PROVIDED DATA →
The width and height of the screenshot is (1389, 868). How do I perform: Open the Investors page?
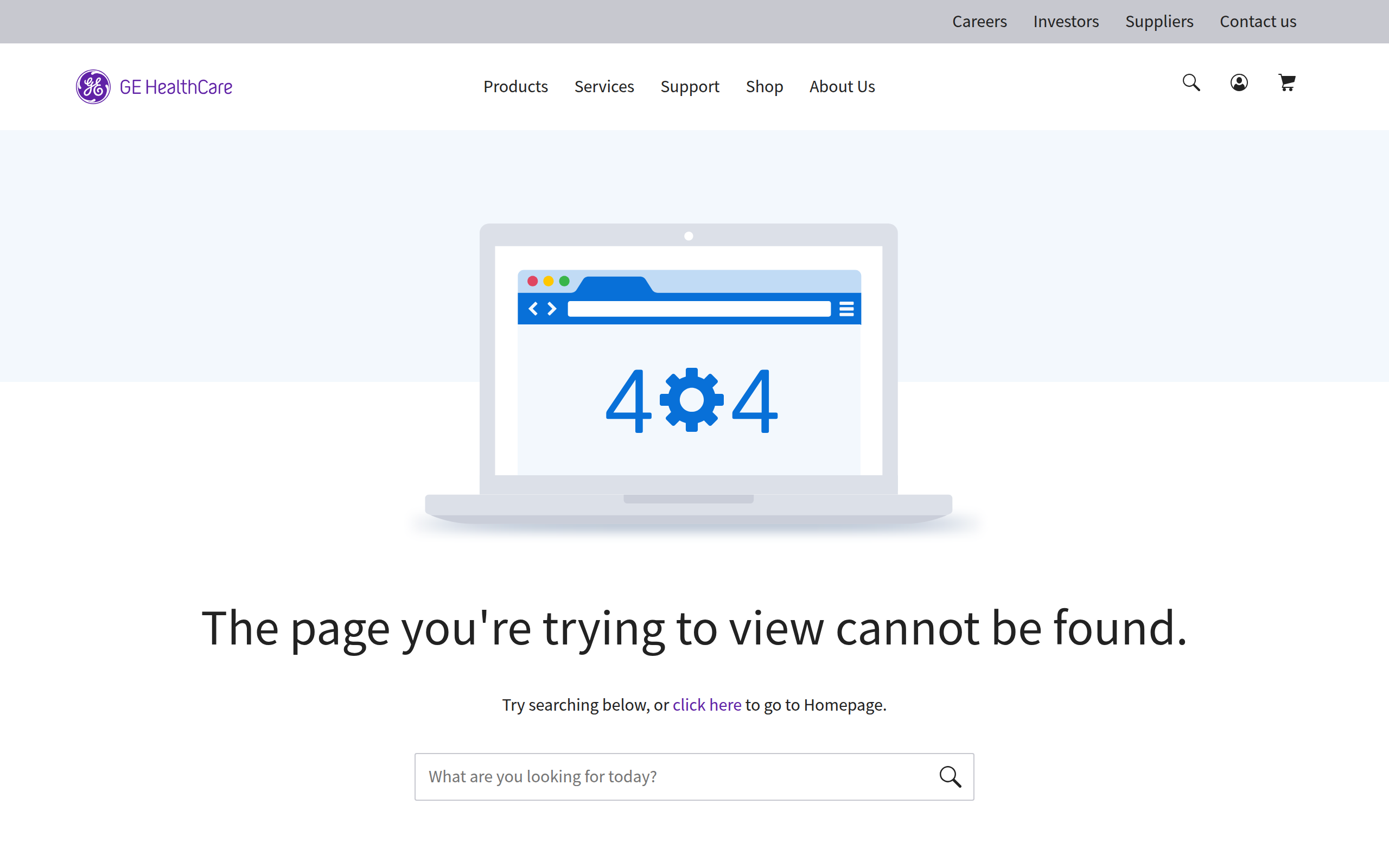[1065, 21]
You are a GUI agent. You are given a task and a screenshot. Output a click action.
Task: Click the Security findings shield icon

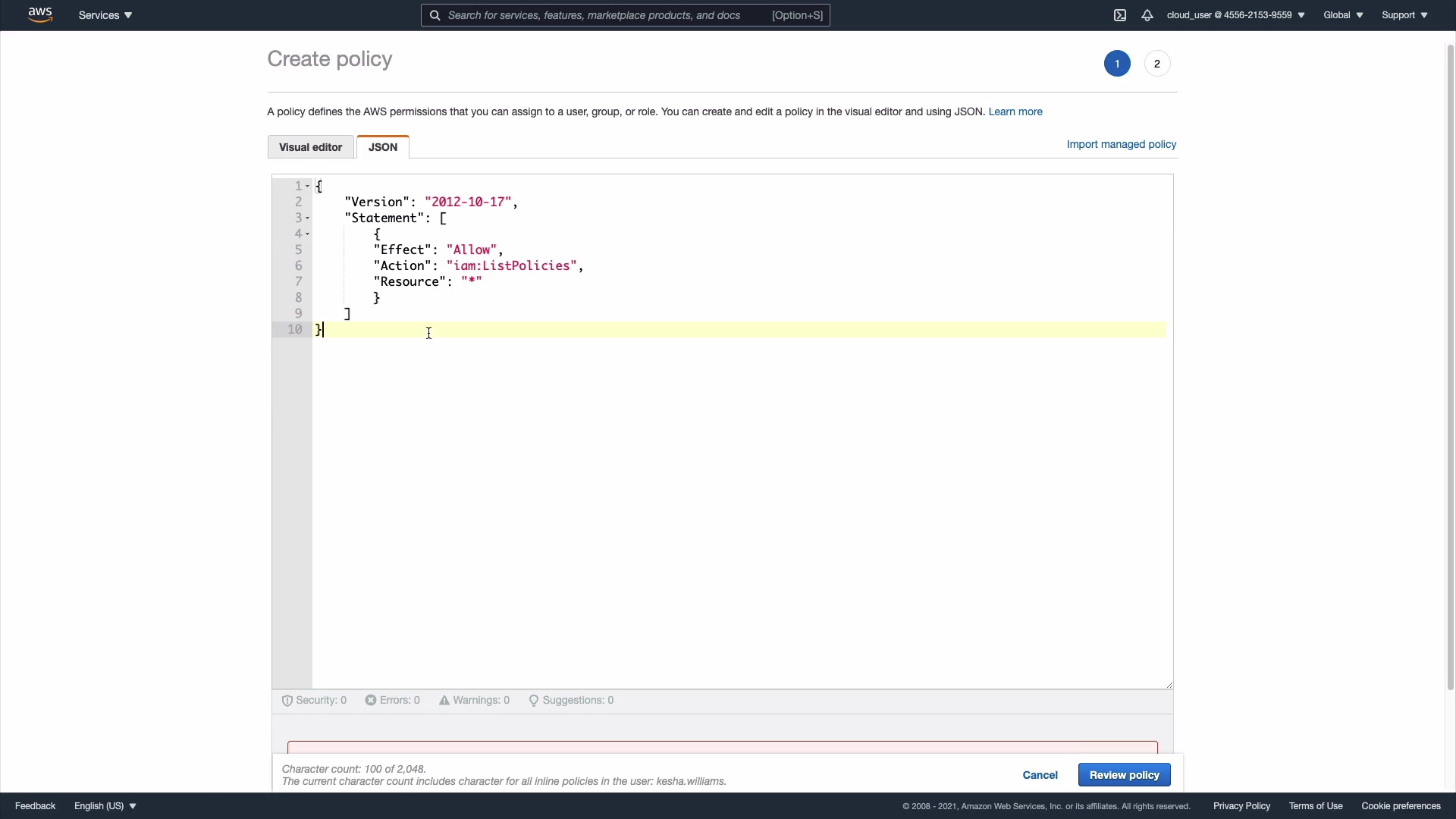[287, 701]
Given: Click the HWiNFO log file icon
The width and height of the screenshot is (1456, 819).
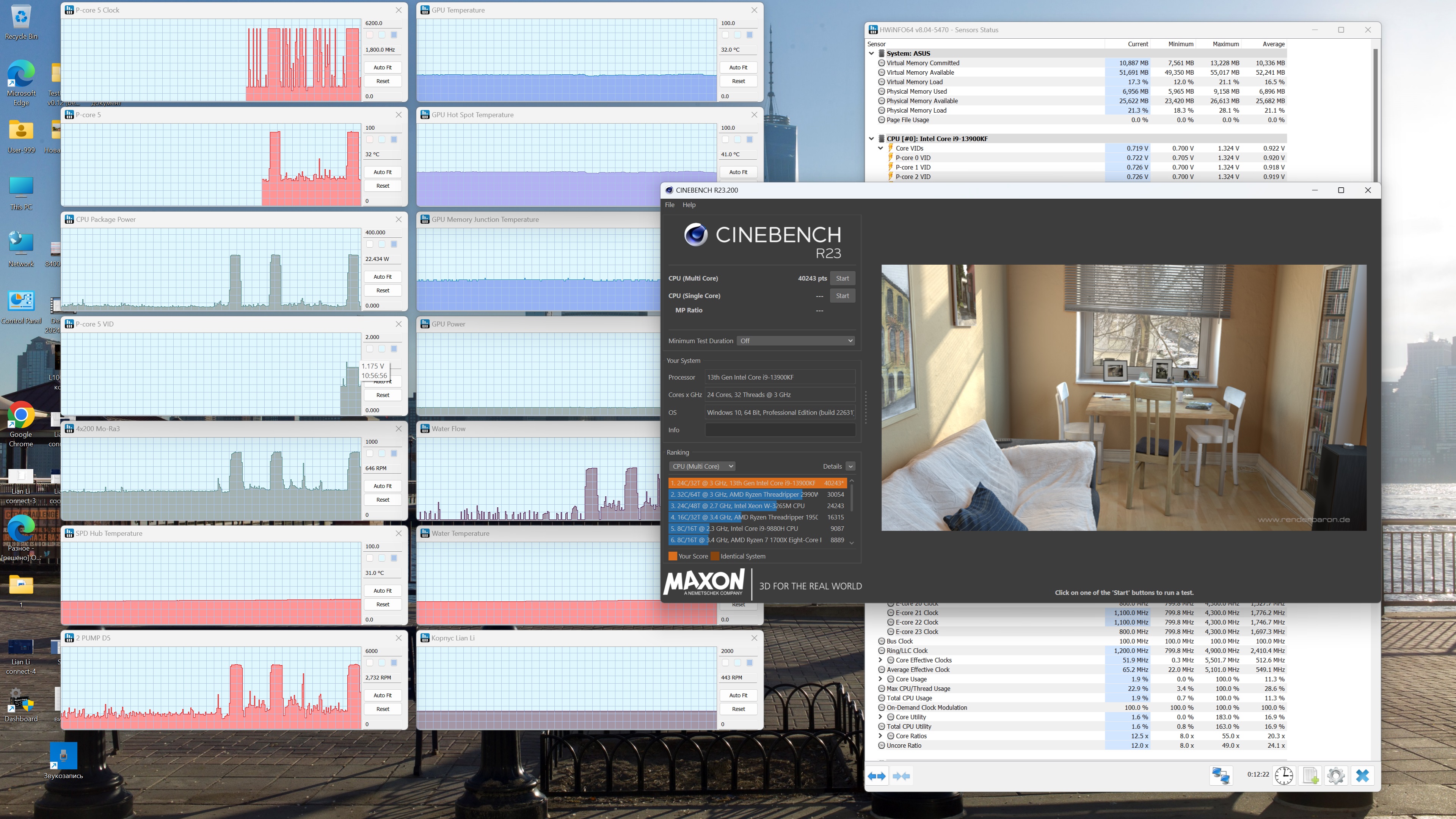Looking at the screenshot, I should click(x=1310, y=775).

WHAT THE TASK ASKS →
Please print everything in the material exactly, apart from the pictures.

TASK OUTPUT →
The width and height of the screenshot is (1389, 868). How do I perform: Open the Investors page?
[1065, 21]
You are a GUI agent. You are given a task and a screenshot. Output a click action.
Task: Click the Security findings shield icon

[287, 701]
Given: Click the HWiNFO log file icon
The width and height of the screenshot is (1456, 819).
Looking at the screenshot, I should click(x=1310, y=775).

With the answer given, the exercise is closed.